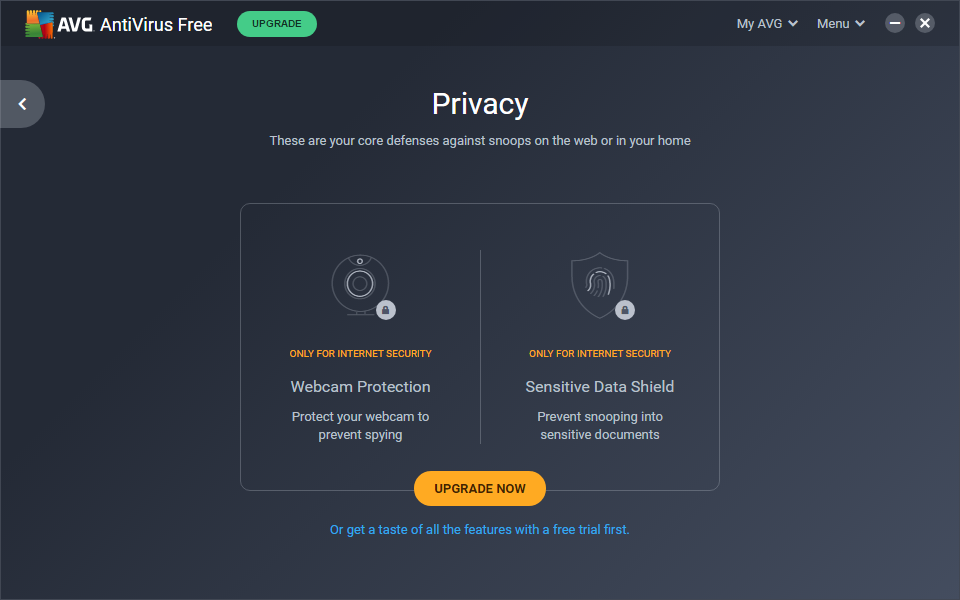Click the webcam icon
960x600 pixels.
(x=359, y=283)
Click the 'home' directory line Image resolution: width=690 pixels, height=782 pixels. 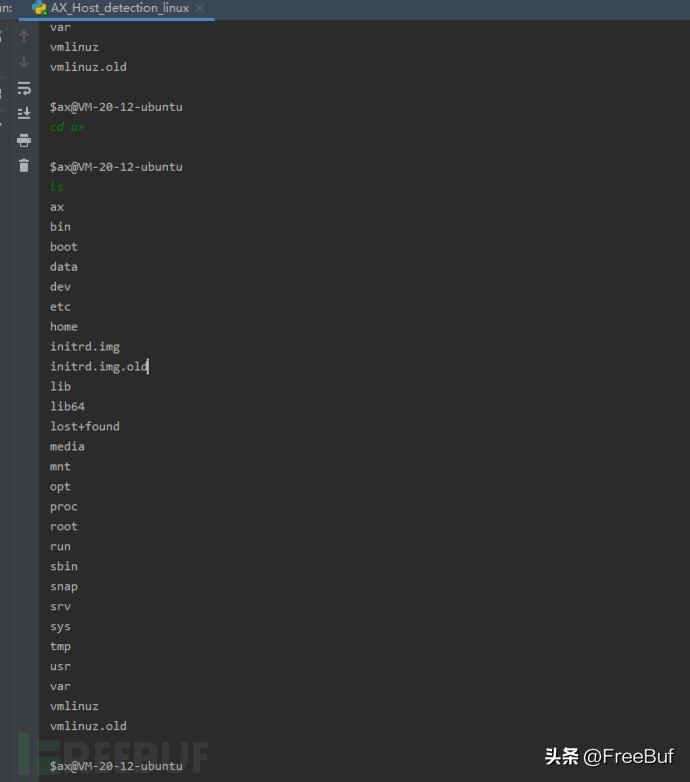point(63,327)
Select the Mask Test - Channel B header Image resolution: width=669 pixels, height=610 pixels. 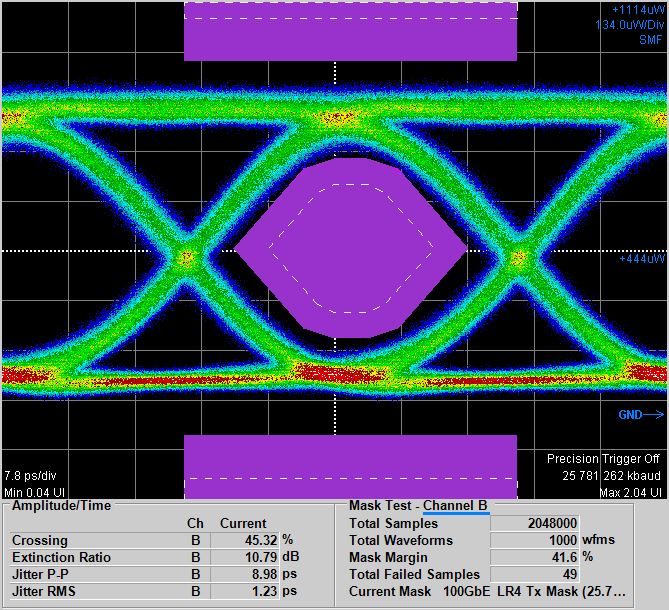coord(418,506)
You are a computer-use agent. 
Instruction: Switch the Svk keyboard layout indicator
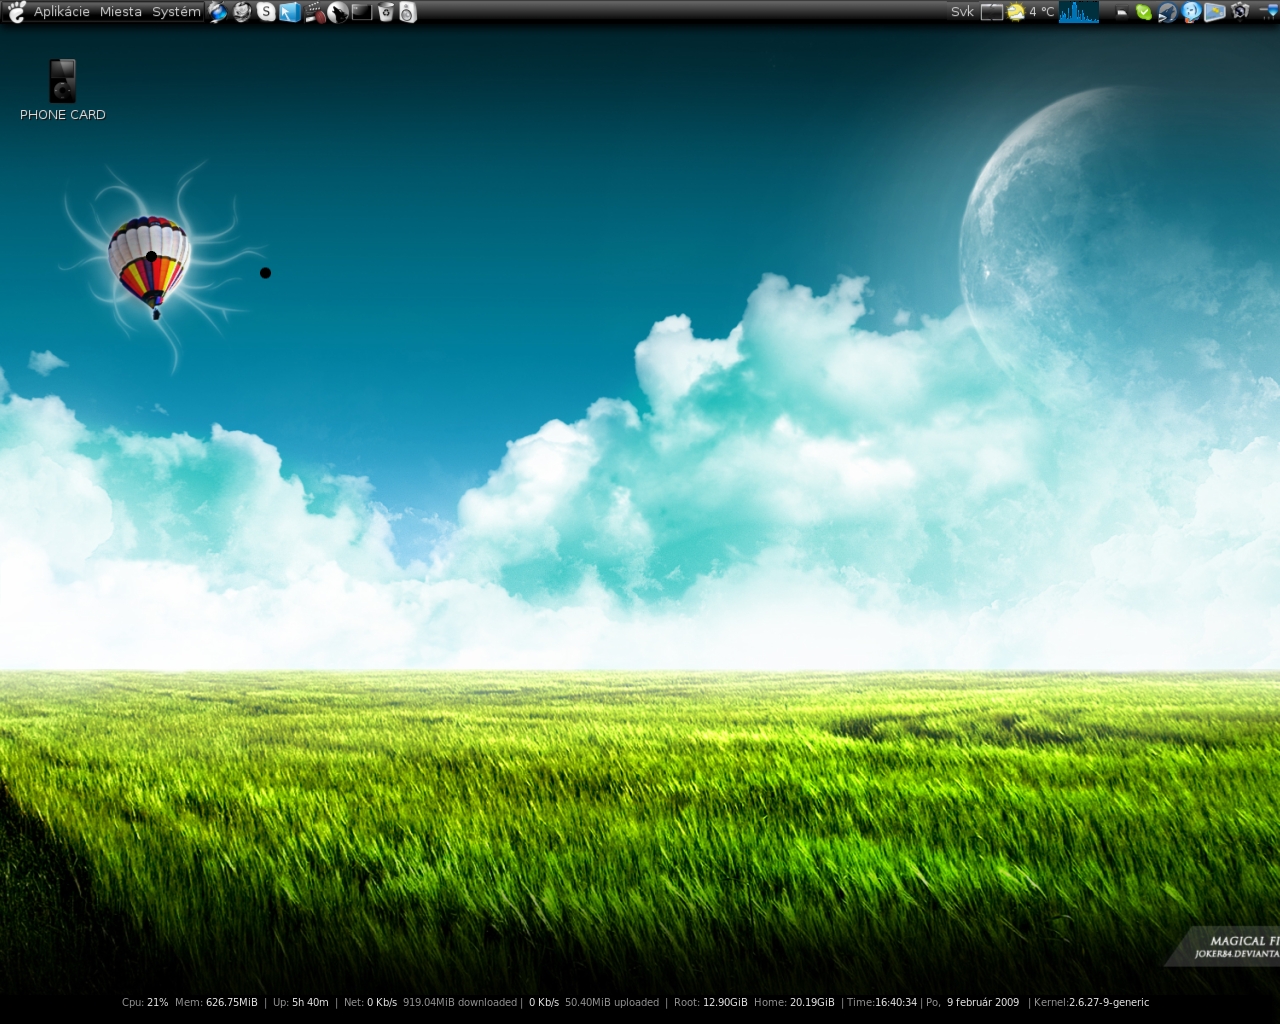click(x=962, y=12)
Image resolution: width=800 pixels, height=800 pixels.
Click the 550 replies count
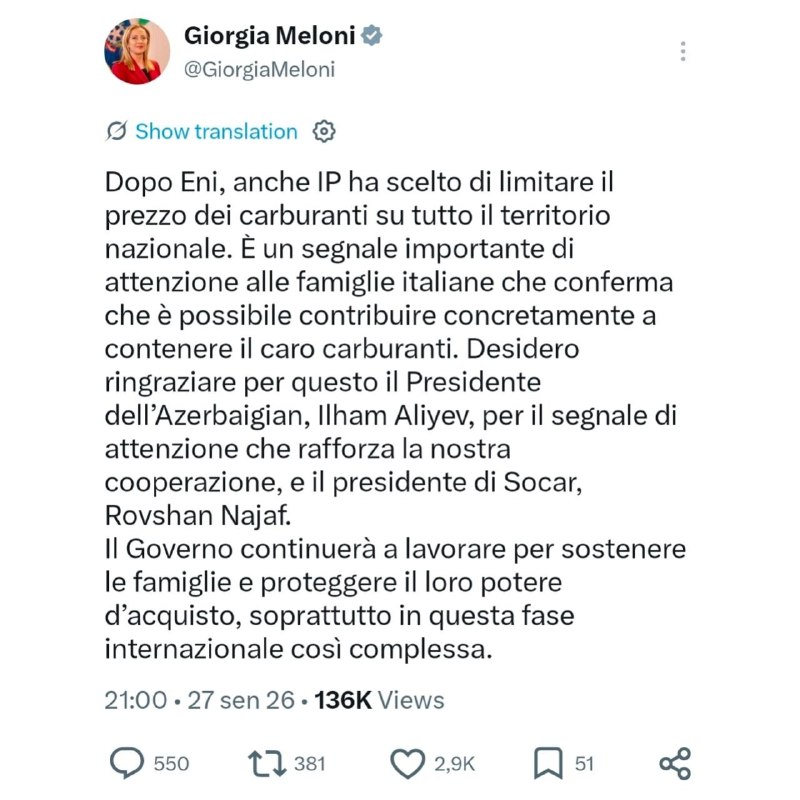point(171,764)
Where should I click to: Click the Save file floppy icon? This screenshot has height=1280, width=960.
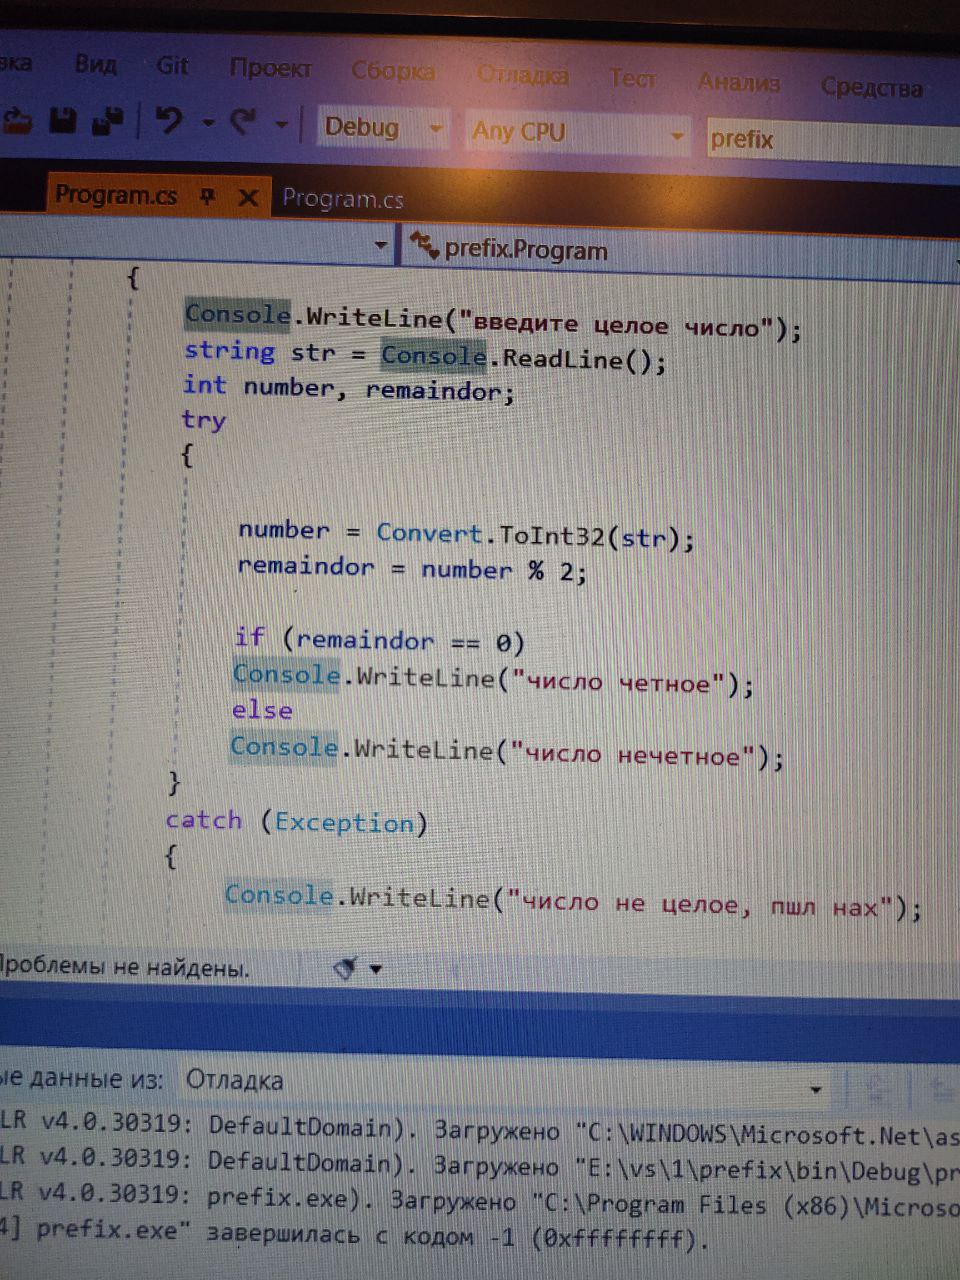pos(63,120)
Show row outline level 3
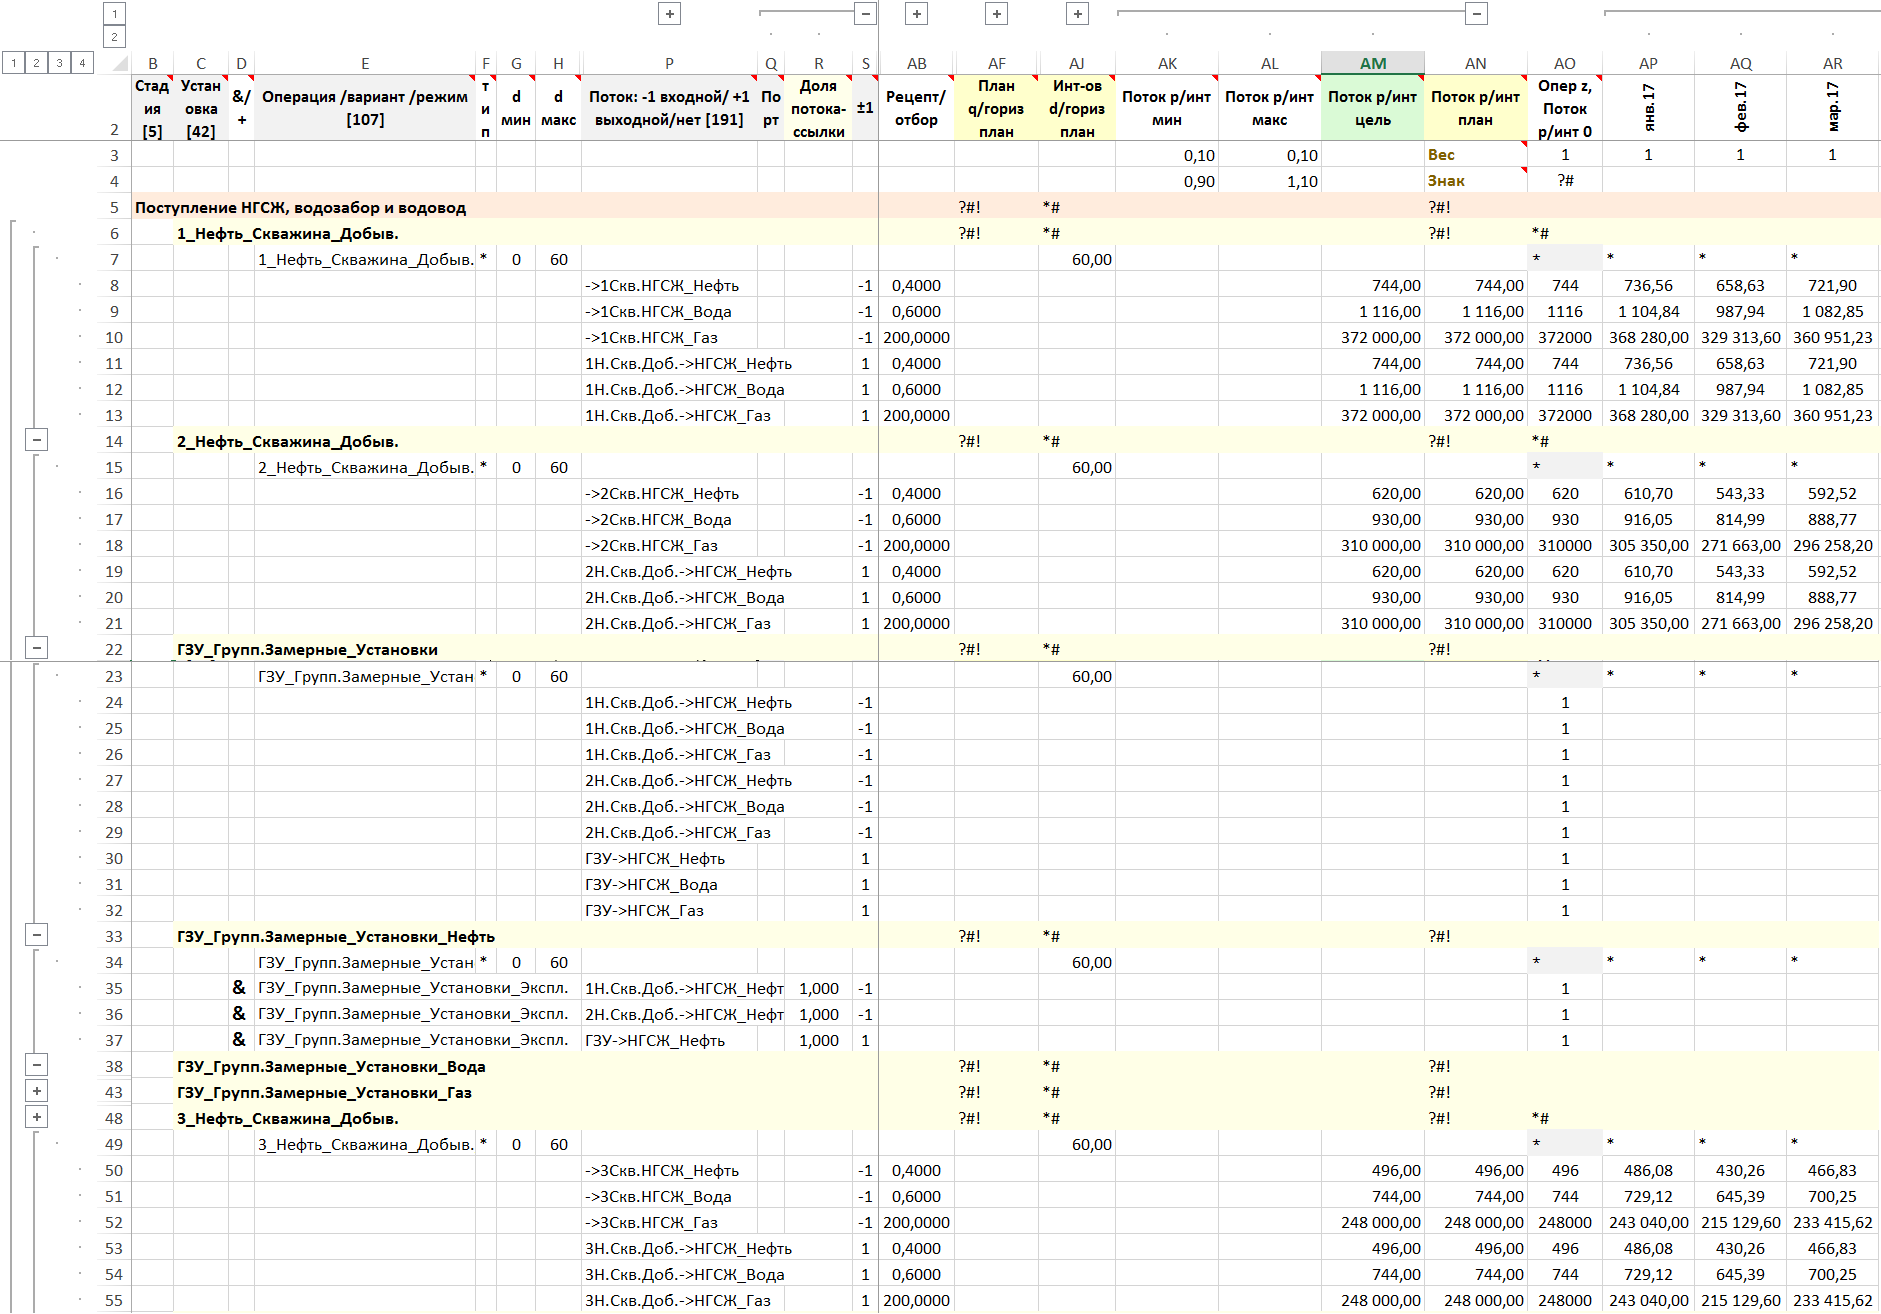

__Task prompt__. Exactly as they stand, write the lines from the one holding "Image resolution: width=800" to the end of the material, both ends included. Do not copy the pictures.

__Expected output__.
Image resolution: width=800 pixels, height=800 pixels.
Click the 550 replies count
point(171,764)
Where should I click to: Click the Save file floppy icon? This screenshot has height=1280, width=960.
pos(63,120)
Show row outline level 3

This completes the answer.